Compared to the tempestuous beginning of upsets, blowouts, and close-calls, Round 2 proved to be rather tame. The powerhouse books trampled their competition without much effort. (The lone surprise—at least for me—was finding Les Miserables besting The Great Gatsby.)

Round 2 Brackets

Click to Download Round 3 Brackets

Each of the final sixteen, however, will have a difficult time moving on to the next round. The competition is fierce, with match-ups like Pride and Prejudice versus War and Peace and Don Quixote facing off against A Tale of Two Cities.

Will the favored novels make it to the final eight or will one of the underdogs—The Hobbit, The Hound of the Baskervilles—slip into the final brackets?

Your vote will decide the outcome, so choose your favorites now.

15 Comments

    Chris
    March 18th, 2011 | 9:49 am

    This may be a complete and utter oversimplification, but I think, both this year and last year, there is a trend in what kinds of books First Things readers prefer:

    1) Books that you read for high school or middle school, rather than for college.

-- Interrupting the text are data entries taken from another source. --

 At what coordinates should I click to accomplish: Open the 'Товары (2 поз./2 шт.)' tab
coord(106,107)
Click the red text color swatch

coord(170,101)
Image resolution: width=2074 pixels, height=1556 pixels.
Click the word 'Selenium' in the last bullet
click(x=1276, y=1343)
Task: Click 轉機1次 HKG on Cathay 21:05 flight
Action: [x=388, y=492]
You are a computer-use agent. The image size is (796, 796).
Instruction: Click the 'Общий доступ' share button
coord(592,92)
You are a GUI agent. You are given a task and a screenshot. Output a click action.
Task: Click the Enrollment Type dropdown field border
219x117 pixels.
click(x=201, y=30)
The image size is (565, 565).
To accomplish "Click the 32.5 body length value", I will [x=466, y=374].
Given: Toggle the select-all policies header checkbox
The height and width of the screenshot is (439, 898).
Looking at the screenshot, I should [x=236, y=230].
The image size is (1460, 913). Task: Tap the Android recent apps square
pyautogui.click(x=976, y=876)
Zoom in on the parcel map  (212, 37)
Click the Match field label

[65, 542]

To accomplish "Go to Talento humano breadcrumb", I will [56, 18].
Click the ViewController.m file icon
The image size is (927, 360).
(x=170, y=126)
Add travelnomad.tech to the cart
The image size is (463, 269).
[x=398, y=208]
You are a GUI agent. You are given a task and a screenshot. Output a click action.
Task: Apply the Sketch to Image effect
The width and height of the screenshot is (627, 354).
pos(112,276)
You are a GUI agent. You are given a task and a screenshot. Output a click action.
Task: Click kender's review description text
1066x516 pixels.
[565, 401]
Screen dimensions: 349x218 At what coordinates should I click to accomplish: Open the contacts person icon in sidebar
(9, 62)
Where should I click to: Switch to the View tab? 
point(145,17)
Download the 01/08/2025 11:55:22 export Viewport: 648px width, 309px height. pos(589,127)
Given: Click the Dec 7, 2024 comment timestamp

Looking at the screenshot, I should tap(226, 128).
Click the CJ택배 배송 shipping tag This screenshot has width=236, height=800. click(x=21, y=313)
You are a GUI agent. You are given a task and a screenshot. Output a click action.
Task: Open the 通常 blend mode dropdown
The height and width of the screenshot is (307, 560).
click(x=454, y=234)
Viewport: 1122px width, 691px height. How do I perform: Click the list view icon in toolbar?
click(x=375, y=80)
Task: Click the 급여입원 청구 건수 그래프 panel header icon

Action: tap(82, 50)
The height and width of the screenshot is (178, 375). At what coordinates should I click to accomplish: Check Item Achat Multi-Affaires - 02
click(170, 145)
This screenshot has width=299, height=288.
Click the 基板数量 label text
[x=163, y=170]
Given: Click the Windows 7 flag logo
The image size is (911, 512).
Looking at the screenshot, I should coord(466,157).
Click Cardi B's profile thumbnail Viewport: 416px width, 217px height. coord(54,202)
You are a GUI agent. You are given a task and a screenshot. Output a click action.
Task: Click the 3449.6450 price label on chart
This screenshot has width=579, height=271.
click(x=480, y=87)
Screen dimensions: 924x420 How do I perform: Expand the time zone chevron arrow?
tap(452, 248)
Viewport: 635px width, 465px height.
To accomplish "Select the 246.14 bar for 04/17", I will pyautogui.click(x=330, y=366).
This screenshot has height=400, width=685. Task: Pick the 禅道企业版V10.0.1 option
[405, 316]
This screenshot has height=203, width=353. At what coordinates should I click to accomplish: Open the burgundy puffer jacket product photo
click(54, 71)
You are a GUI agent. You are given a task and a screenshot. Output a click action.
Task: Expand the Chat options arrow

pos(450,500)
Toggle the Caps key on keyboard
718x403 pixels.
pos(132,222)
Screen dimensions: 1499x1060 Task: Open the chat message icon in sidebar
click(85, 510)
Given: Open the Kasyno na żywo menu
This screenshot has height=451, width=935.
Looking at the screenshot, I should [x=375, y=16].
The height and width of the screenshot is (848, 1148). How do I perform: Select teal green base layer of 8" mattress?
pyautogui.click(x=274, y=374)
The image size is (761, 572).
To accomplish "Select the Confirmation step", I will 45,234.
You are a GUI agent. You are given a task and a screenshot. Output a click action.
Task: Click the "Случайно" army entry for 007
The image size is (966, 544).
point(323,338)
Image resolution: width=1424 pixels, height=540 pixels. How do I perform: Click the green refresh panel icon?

    2) Books by religious authors.

    3) Books that are at least 70 years old (poor Jayber really deserved that first round win, but I doubt enough people had read it).

    4) Nothing even resembling postmodern literature.

    Denise Villarreal
    March 18th, 2011 | 10:53 am

    Maybe postmodern literature can’t compete with the universality of other literature. Maybe it is that high school is such a formative time that literature we encounter then is better cemented in our being. Maybe high school literature courses just teach us how to dissect and appreciate literature at a level that touches us individually more than college courses. I disagree that the author’s religious affiliation directly plays into why certain books are chosen; indirectly, perhaps yes, as the themes and messages of a religious writer may be more easily latched onto by a religious reader. I seriously doubt, however, that there are people running down the list basing their choice solely on the religious leanings of the author.

    Miguel
    March 18th, 2011 | 11:33 am

    I get the sense that people get rather bitter when their snobbery isn’t affirmed by others as they would like.

    mike
    March 18th, 2011 | 12:53 pm

    Joe, how did you arrive at the original 64 contenders?

    Joe McFaul
    March 18th, 2011 | 1:23 pm

    “The lone surprise—at least for me—was finding Les Miserables besting The Great Gatsby.”

    Disappointing, but on the bright side, it gives me yet another round to vote against the aptly named Les Miserables.

    Joe Carter
    March 18th, 2011 | 1:23 pm

    Joe, how did you arrive at the original 64 contenders?

    We took nominations at the first of the month which gave up about 500 contenders. Then we had another round where the readers chose their top five from that list. Out of that result I took the 64 with the most votes.

    Collin Garbarino
    March 18th, 2011 | 3:04 pm

    The Hobbit is my dark-horse favorite, and I expect to see a matchup between it and Pride and Prejudice in the final round. If this situation occurs, I don’t know which I’d vote for. Both novels deserve credit, not just for being good books, but each essentially created entire genres.

    Catholic Phoenix
    March 18th, 2011 | 8:02 pm

    [...] Madness:  The tournament is in the third round -  not basketball, the The Tournament of Novels 2011 (First [...]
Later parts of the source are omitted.